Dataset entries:
▼

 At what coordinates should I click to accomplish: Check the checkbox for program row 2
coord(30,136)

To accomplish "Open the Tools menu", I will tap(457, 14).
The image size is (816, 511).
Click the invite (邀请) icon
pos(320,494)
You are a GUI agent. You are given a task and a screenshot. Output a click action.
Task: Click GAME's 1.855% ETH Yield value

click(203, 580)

▲
▼

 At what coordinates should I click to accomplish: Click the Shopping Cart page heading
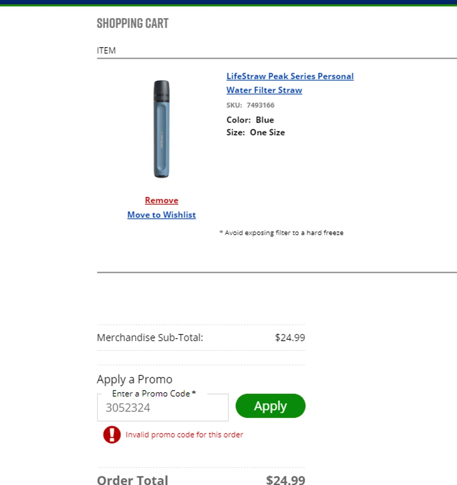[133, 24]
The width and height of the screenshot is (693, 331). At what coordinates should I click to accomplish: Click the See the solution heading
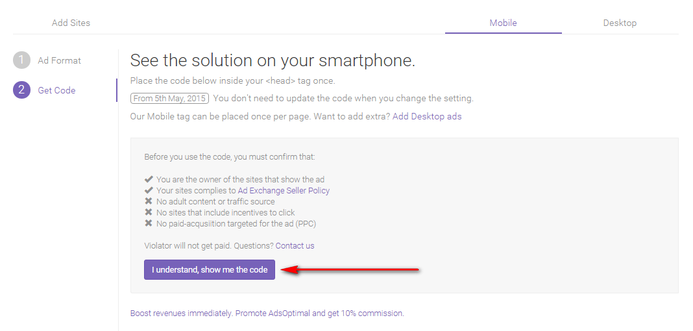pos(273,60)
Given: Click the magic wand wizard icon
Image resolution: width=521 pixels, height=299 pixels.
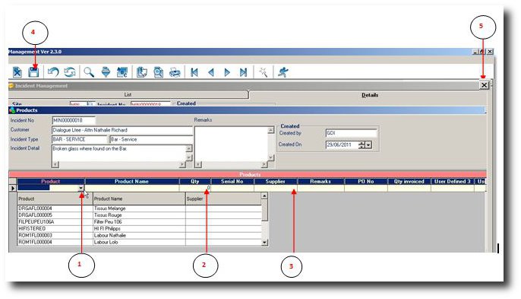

▲

> [INSTRUCTIONS FOR THE TASK]
Print, from the entries above, the line with "Given: Click the magic wand wizard icon", the line with "Image resolution: width=521" and all lines between them, exactly and with nothing else.

> [WORKED SOLUTION]
Given: Click the magic wand wizard icon
Image resolution: width=521 pixels, height=299 pixels.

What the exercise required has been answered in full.